Certezas

Arte: Judith Clay
 
Não sei os mistérios, as mãos, as vidraças;
não sei a hora nem o dia do amor
que em vida é pressa, é vago, é frágil.
Não sei as heranças - o que existe
depois da última hora
do último beijo e da última espera
atrás da porta.
Não sei os meus passos e nem as esquinas.
Não sei se o que encaro é pura rotina
ou etapa que se vence, por mero acaso.
Não sei as vidas que me cercam
e que aguardam atentas, meu gesto
minhas palavras estéreis e amenas
- como algumas mulheres
que cortam a paisagem sem deixar marca.

Não sei o certo e o errado
o que fazer diante do impasse
na dúvida, não sei o resto
na certeza, não sei a meta.
Só sei mesmo que todo tempo é curto
e que meu chão é este:
feito de pedra e pluma
em barro e nuvem e irremediavelmente, meu.

(Eolo Yberê Líbera)



É preciso não esquecer

Arte: Christine Ellger

É preciso não esquecer nada:
nem a torneira aberta, nem o fogo aceso,
nem o sorriso para os infelizes
nem a oração de cada instante.

É preciso não esquecer de ver a nova borboleta
nem o céu de sempre.

O que é preciso é esquecer o nosso rosto,
o nosso nome, o som da nossa voz, o ritmo do nosso pulso.

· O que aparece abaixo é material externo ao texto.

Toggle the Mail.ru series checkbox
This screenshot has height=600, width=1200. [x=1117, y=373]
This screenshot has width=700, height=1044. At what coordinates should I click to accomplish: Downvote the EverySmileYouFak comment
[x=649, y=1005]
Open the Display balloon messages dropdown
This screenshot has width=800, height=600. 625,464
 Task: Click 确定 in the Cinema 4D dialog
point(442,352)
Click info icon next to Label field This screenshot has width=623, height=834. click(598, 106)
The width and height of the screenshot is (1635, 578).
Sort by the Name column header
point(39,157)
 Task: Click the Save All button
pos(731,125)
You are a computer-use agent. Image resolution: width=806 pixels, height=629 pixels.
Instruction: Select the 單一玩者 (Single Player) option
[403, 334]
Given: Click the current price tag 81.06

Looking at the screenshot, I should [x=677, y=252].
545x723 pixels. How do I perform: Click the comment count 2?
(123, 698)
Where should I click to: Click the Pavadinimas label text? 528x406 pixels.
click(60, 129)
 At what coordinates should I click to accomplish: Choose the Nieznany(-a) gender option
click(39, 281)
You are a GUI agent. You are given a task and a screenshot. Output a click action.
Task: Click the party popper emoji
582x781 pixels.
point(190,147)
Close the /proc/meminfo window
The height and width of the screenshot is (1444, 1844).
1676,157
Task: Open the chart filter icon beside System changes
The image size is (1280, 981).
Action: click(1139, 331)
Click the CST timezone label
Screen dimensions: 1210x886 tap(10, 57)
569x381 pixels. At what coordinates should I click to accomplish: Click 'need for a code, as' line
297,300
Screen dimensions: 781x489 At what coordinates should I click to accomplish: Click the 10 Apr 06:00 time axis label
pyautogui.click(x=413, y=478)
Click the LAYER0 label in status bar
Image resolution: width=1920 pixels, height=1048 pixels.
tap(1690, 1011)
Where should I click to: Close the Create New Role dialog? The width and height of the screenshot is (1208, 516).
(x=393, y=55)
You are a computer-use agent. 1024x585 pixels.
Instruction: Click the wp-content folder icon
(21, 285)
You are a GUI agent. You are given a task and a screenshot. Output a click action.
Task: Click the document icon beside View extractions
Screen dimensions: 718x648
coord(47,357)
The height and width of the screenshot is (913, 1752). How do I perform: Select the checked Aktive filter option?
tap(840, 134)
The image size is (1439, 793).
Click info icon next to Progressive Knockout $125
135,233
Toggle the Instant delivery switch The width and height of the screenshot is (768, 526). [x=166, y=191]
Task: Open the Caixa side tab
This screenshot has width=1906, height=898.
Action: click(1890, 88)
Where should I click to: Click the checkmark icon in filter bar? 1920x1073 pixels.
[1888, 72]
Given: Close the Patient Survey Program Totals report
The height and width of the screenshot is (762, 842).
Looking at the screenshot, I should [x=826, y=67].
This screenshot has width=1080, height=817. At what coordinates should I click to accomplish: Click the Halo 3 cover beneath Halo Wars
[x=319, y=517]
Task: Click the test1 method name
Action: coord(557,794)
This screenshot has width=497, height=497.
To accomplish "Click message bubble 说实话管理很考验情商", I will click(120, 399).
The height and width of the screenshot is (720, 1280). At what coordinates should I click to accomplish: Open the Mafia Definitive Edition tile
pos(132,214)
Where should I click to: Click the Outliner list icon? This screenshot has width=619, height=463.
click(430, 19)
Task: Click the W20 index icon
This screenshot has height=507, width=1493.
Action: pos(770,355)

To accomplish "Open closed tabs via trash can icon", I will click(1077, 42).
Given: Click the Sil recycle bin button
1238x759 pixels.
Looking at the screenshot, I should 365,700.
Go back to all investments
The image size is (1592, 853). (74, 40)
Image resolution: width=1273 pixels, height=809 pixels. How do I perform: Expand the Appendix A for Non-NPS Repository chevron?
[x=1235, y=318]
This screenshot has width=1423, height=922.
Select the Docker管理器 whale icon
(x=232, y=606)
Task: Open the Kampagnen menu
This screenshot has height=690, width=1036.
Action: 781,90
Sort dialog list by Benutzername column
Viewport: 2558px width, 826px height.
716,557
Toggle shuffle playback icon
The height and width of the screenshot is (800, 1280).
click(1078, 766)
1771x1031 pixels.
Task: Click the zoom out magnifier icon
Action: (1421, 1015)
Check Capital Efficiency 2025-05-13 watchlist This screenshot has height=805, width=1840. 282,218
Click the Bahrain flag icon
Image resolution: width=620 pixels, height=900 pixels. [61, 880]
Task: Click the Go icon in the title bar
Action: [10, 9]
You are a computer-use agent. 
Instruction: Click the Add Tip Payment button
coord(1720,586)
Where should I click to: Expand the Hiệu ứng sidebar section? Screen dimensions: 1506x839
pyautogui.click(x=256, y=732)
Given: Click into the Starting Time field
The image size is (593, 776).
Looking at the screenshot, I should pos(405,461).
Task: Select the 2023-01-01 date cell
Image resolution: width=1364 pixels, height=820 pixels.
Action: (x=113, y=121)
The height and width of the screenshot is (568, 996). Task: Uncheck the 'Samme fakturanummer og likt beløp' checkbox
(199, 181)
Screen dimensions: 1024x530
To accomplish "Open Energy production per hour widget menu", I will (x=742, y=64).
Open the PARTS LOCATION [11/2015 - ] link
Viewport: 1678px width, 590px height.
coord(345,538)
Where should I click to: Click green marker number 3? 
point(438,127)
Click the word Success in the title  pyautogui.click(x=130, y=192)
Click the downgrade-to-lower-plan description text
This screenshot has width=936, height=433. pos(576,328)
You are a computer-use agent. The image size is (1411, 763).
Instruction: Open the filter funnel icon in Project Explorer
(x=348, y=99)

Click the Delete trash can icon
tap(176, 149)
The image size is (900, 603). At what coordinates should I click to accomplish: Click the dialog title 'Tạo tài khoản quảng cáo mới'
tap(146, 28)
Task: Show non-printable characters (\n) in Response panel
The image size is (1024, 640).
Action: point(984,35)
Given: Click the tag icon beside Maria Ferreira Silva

O que é preciso é esquecer o dia
carregado de atos,
a ideia de recompensa e de glória.

O que é preciso é ser como se já não fôssemos,
vigiados pelos próprios olhos
severos conosco,
pois o resto não nos pertence.

(Cecília Meireles)

Homem escrevendo

Ilustração: Oliver Ray

Um homem escreve sob o sol da tarde.
O que ele escreve?
A mão encardida que mancha a folha branca,
o que ela escreve?
Um Homem, dentre tantos, que escreve o destino dos homens,
o que ele escreve?
Em versos, o caminho da mulher perfumada do outro lado da calçada.
Em prosa, o trajeto trôpego do homem sentado sob o sol.
O que ele escreve?
Não escreve. Pensa em escrever.
Ensaia. A caneta corre.
Não escreve. Pensa, se soubesse...
Um homem sentado sob o sol da tarde.
O que ele pensa?
Pensa que, se talvez escrevesse...
Tudo poderia ser diferente.
O Homem que escreve o destino dos homens,
o que ele escreve?
Escreve tanta coisa, tanta história.
O homem sentado sob o sol pensa:
"Quando Ele vai escrever a minha história?"

Priscila Mondschein

O resto é silêncio



E então ficamos os dois em silêncio, tão quietos
como dois pássaros na sombra, recolhidos
ao mesmo ninho,
como dois caminhos na noite, dois caminhos
que se juntam
num mesmo caminho...

Nada há mais a dizer, depois que as próprias mãos
silenciaram seus caminhos...
Estamos um no outro
como se estivéssemos sozinhos...

(J.G. de Araújo Jorge)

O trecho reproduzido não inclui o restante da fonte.